#### SÉRIE DE TÂCHES:
a) Dans le texte sur la famille Mouton, à qui la conserverie est-elle vendue en 1910 ?
b) Reproduisez fidèlement le passage du texte sur la famille Mouton qui va de « Mais que sont » jusqu'à « vous faire découvrir ! ».

#### TEXTE FOURNI:
►

Mon arrière-grand-mère, devenue veuve, s’est installée dans un petit logement près de chez nous, au Perreux sur Marne. Elle venait me voir chaque jour, quand j’étais bébé, pour jouer avec moi. Je n’avais que cinq ans quand nous avons déménagé pour aller vivre à Paris. « Grand-mère Nana », comme je l’appelais, en a éprouvé un vif chagrin. Je ne me souviens pas beaucoup d’elle, mais mes parents m’en ont parlé si souvent que j’ai l’impression de bien la connaître. C’était une femme de tête, originale, qui savait ce qu’elle voulait et qui dirigeait son ménage. Elle n’a pas voulu partir à Key West, apprendre l’anglais, changer de vie.   

Mais fermons la parenthèse et revenons à Key West. En octobre 1909, brusquement, Louis Mouton, 37 ans, meurt. Est-ce une crise cardiaque ? Un « burn-out » ? Les lettres de Georgina à sa belle-sœur Anna ne le disent pas. Il semble pourtant que Louis ait été « malade » pendant un court moment. La tuberculose, peut-être, comme son neveu Georges ? Le décès de Louis est un désastre pour l’entreprise (et pour la famille). En 1910, la conserverie est vendue à Norbert Thompson. Georgina hérite d’une somme coquette. Elle se met en tête de marier sa fille à un millionnaire. Charles et sa femme Juliette, qui se fait appeler « Julia », continuent à travailler à la conserverie sous les ordres d’un nouveau patron. Les deux belles-sœurs se détestent et se disputent au sujet de l’héritage. Georgina se prend pour une femme d’affaires, mais va se faire duper par un avocat entre les mains duquel elle a placé sa fortune.

L’histoire s’arrête là pour le pauvre Louis Mouton. Il est enterré dans le cimetière catholique de Key West, où sa femme l’a rejoint des années plus tard, le 29 janvier 1926.

Mais que sont devenus les autres membres de la famille ? Léona a-t-elle épousé un millionnaire ? Charles Jr. est-il resté à Key West avec son père et sa mère ? Qu’est devenue la compagnie A. Granday & Co. ? J’ai encore bien mystères à éclaircir et à vous faire découvrir !

◄

[Données de cibles de clic]

►

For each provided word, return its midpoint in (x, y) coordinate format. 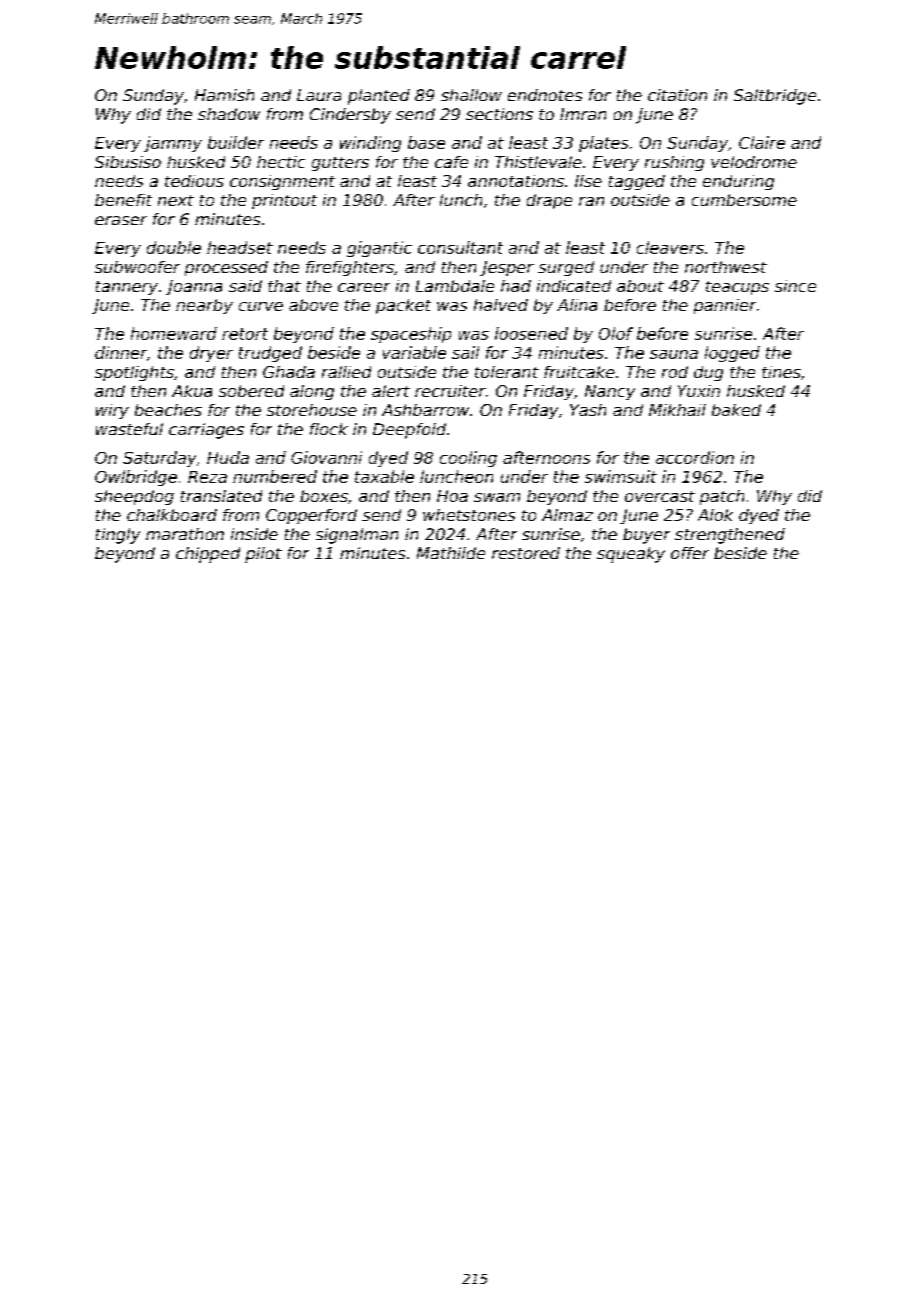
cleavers (670, 247)
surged (566, 268)
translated (221, 496)
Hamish (224, 95)
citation (677, 95)
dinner (121, 352)
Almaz (567, 515)
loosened (531, 333)
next (176, 200)
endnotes (545, 95)
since (795, 286)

◄

#### TÂCHES RÉSOLUES:
a) À Norbert Thompson.

b)
Mais que sont devenus les autres membres de la famille ? Léona a-t-elle épousé un millionnaire ? Charles Jr. est-il resté à Key West avec son père et sa mère ? Qu’est devenue la compagnie A. Granday & Co. ? J’ai encore bien mystères à éclaircir et à vous faire découvrir !